* **Work required**
In the 3D printing text, write out the part from "2: Fused deposition modeling" to "ect is formed." again, substituting "solidifies" for "hardens".
BEGIN Excerpted passage
What are the different technologies used in 3D Printing?

1. Stereolithography

This method was invented in 1986 and was typically used in the first generation commercial 3D printers. Printers using stereolithography concentrate the beam of UV rays on the surface of the object to be replicated. The object is filled with resin (photopolymer). When light hits the resin, you get a high resolution 3 D model of the object you have used.


2: Fused deposition modeling

FDM, or Fused deposition modeling was also invented in the late 80’s. Using this technology, a few drops of certain melted thermoplastic materials are joined together to form a shape. As the material hardens, a 3 D object is formed.

3. Selective Laser Sintering and Selective laser melting

This is somewhat similar to stereolithography but instead of using liquid resin, powdered material in the vat is used. The material could be anything from nylon, ceramics, glass, aluminum, to steel or silver. Selective laser melting  (SLM) works similar to SLS. However, instead of simply combining the powder granules together, the powder is melted.

Selective Laser Sintering

4. Material Jetting

Material jetting is similar to inkjet document printing, but instead of jetting drops of ink onto paper, PolyJet 3D printers jet drops of liquid photopolymer onto the build tray.  Multiple print heads jet material simultaneously to create each layer, and UV light is then used to cure the layers.




5. Binder Jetting

It is similar to material jetting, but instead of the build material liquid binding agent is selectively deposited to join powder particles. The printhead strategically drops binder into the powder material. Layers of material are then bonded to form an object.




6. XJET Metal Jetting

XJET is a metal jetting system. Xjet’s system print heads deposit an ultra-fine layer of liquid droplets which contain stochastic metal-nanoparticles. The metal particles surrounded by a liquid bubble is the catalyst for allowing the material to be released, deposited, with heat evaporating the liquid and leaving behind only metal.
END Excerpted passage
BEGIN Entries supplied
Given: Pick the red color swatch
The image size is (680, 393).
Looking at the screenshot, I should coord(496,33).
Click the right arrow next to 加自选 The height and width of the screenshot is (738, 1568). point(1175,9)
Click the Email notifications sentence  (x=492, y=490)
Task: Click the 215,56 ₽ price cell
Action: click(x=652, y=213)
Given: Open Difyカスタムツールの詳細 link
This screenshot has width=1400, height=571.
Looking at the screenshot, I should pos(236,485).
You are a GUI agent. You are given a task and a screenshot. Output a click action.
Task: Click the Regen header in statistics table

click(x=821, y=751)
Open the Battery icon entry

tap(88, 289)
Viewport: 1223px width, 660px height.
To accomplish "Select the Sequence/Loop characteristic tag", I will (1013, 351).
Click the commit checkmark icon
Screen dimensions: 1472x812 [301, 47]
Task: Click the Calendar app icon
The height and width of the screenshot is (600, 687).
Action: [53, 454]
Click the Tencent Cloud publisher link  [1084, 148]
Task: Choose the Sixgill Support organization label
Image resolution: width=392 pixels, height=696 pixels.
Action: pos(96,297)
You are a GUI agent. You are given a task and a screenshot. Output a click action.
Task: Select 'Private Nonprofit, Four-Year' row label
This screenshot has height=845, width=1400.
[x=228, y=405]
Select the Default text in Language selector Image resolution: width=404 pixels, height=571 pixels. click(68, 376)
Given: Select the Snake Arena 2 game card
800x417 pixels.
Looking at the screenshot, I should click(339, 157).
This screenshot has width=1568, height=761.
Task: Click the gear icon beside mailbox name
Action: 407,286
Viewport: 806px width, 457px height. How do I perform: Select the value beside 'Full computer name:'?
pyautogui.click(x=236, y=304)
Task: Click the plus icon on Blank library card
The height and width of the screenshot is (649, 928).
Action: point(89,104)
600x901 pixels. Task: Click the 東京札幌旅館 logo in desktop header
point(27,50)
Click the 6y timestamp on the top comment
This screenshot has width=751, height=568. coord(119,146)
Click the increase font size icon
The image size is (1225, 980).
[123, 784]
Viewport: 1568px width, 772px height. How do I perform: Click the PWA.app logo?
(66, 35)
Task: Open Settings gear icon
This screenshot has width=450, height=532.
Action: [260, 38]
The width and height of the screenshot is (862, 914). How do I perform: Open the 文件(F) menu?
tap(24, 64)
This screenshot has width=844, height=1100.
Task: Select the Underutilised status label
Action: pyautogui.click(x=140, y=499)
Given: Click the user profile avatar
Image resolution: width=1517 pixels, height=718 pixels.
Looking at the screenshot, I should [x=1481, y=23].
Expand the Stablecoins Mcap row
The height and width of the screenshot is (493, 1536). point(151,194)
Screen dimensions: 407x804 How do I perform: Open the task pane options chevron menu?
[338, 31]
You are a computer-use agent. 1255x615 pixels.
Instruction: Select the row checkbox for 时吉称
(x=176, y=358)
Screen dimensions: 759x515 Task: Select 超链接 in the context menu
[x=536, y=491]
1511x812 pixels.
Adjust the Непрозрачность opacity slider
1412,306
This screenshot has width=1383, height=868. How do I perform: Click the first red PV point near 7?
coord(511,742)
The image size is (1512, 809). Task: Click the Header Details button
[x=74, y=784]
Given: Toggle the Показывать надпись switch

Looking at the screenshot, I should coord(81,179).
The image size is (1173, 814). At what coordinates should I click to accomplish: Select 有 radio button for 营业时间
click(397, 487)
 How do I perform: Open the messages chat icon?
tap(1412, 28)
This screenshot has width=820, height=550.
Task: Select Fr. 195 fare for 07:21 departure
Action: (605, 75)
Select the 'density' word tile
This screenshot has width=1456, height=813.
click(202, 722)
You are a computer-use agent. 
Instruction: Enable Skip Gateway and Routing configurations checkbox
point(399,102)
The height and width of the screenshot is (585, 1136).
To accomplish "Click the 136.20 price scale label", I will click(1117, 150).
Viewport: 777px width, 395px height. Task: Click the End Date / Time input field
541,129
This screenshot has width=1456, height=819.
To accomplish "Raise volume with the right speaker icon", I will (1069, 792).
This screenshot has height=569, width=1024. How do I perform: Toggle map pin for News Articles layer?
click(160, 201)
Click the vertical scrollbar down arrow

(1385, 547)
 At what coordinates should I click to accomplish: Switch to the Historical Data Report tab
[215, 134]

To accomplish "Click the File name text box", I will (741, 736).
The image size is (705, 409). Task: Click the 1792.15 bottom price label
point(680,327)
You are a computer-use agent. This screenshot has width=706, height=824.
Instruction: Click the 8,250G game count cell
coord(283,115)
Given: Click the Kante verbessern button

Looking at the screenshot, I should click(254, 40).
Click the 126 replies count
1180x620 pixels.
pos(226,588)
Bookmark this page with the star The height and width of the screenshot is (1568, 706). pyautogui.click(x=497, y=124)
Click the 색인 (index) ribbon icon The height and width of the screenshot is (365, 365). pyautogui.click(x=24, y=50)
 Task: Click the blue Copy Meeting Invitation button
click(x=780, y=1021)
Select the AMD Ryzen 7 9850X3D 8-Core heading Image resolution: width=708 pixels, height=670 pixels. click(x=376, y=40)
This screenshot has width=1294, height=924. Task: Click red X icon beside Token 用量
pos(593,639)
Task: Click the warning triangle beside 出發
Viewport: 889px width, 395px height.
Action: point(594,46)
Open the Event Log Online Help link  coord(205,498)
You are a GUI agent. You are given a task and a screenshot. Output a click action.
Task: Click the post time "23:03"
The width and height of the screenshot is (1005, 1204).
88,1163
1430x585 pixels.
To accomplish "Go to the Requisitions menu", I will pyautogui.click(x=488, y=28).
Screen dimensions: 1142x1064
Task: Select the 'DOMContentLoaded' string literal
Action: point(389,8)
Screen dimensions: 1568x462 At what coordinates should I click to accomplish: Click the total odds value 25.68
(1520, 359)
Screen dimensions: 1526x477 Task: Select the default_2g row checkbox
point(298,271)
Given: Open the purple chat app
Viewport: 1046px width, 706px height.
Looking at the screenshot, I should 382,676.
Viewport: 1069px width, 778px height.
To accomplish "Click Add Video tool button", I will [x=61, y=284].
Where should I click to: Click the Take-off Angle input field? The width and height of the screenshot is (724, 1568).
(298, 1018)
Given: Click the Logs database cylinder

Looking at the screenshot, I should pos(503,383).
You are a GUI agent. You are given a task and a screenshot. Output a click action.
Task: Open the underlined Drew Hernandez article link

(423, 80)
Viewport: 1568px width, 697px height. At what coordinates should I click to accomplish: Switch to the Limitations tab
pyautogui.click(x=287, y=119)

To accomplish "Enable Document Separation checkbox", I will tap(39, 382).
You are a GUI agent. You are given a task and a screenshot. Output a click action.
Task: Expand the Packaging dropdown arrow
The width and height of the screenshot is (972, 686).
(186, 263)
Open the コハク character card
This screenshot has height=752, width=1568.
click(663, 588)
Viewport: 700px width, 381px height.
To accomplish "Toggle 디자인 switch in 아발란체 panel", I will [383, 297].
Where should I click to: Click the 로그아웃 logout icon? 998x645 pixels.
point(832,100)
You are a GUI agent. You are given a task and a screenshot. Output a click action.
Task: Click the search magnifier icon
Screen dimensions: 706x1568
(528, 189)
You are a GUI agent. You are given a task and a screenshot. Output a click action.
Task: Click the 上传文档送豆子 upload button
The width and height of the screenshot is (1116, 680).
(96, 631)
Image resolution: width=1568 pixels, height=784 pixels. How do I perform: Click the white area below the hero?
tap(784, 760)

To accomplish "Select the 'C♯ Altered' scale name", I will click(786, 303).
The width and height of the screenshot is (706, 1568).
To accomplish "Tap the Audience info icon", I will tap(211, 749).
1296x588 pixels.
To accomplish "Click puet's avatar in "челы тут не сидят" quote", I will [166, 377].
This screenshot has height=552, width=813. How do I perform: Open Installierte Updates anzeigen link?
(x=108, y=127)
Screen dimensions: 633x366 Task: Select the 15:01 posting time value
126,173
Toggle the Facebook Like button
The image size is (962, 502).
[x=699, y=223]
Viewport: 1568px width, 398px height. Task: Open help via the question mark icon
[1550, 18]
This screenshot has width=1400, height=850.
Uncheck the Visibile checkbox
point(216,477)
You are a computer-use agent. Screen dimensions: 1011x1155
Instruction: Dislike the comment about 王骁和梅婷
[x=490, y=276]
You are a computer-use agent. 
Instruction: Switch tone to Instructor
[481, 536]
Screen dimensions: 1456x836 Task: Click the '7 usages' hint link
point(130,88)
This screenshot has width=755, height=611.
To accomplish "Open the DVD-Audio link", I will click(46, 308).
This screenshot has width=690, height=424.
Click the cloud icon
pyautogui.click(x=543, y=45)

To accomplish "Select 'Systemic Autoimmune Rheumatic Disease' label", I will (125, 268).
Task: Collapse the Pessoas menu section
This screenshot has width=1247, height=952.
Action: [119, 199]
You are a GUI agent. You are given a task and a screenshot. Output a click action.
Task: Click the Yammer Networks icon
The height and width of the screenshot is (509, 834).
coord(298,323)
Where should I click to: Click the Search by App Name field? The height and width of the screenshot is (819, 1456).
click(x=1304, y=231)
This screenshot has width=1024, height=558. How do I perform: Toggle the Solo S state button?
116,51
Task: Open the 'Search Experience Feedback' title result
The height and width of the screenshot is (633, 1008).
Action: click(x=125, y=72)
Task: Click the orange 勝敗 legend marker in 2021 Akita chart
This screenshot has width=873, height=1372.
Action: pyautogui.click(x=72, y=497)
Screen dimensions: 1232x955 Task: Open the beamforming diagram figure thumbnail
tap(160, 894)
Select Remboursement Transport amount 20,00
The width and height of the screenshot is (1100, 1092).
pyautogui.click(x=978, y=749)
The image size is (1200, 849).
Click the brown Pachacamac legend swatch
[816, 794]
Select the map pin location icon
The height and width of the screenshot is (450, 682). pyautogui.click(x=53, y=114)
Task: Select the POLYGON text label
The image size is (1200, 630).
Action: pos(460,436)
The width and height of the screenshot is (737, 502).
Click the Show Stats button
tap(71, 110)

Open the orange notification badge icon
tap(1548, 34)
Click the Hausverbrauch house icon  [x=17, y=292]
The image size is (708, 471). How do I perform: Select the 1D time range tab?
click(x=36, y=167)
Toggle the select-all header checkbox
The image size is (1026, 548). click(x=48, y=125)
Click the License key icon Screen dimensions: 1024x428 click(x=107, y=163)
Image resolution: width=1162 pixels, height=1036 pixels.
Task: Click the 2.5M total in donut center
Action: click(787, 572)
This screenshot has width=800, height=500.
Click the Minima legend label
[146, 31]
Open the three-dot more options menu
END Entries supplied
* **Your response**
2: Fused deposition modeling

FDM, or Fused deposition modeling was also invented in the late 80’s. Using this technology, a few drops of certain melted thermoplastic materials are joined together to form a shape. As the material solidifies, a 3 D object is formed.